1. This mechanism applies an install-time check of app permissions against a MAC policy configuration (found in external/sepolicy/mac_permissions.xml in the source tree and as /system/etc/security/mac_permissions.xml on the system image).

2. The main code for the service is 
frameworks/base/services/java/com/android/server/pm/SELinuxMMAC.java

3. The persist.mmac.enforce system property controls whether the MAC restrictions are enforced; this can be set via SEAdmin app or via setprop.

4. The setool program can be used to generate policy stanzas for mac_permissions.xml, or to check whether a given apk would violate a given mac_permissions.xml configuration.
setool --build whitelist /path/to/foo.apk
setool --policy /path/to/mac_permissions.xml /path/to/foo.apk

5. Install-time MMAC policy that checks whether app permissions are allowed or not. If not allowed, the app cannot be installed or if the app is already installed before the updated policy, then the app cannot be run after the update.

Premission Revocation

1. A revoked permission list is maintained for each package and checked at runtime on permission checks. 

2. A revoked permissions configuration (found in external/mac-policy/revoke_permissions.xml in the source tree and as etc/security/revoke_permissions.xml on the system image) can specify revocation lists that are applied automatically on each boot.

3. Revoke permissions policy that checks whether the policy configured permissions on a package basis will be revoked at run time. If not allowed, that permission will be revoked (i.e. allow all unless specifically revoked).
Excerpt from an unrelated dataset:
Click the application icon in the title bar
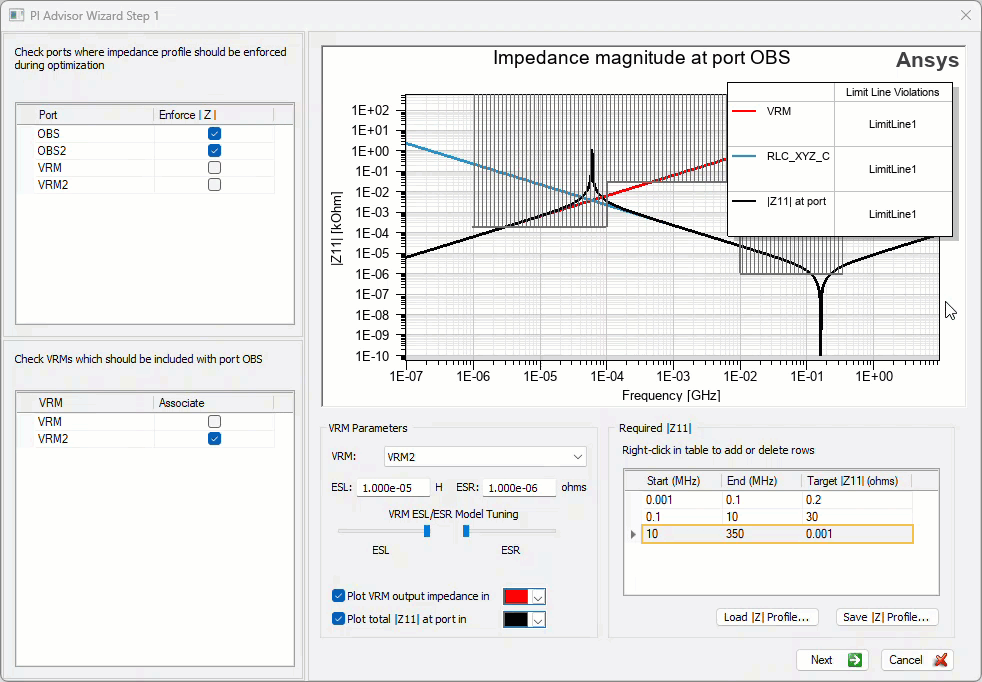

This is an optional policy and does not require any specific SELinux policy support.

4. The file that configures the policy is the revoke_permissions.xml and by default is installed at:
/system/etc/security/revoke_permissions.xml

5. The main code for the service is self contained in:
frameworks/base/services/java/com/android/server/pm/PackageManagerService.java

Intent MAC

1. Intent MAC supports a white-list of Intents and the types of their sources and destinations.

2. Currently, we only protect delivery of Intents to Activities, Broadcast Receivers, and Services. Content Providers are not yet protected.

3. Intent MMAC policy that checks whether the policy configured app intents (on a package and/or signature basis) are allowed or not at run time. If not allowed, that intent will not be sent.

4. The files that configure policy are intent_mac.xml and mmac_types.xml and by default they are installed at: 
/system/etc/security/intent_mac.xml
/system/etc/security/mmac_types.xml

5. The main code for the service is
frameworks/base/core/java/andriod/content/pm/IntentMAC.java and MMACtypes.java


auditd Daemon


The majority of this text has been extracted from system/core/auditd/README that describes its configuration, however note that:
  • Kernel auditing is included by default when building the SE for Android supplied kernels (e.g. for goldfish kernel see thekernel/goldfish/arch/arm/configs/goldfish_arm7_defconfig file) and auditd daemon is also included by default (seebuild/target/product/core.mk - under the SELinux packages).
  • The audit daemon output is formatted so that ausearch(8) can be used to search for SELinux events.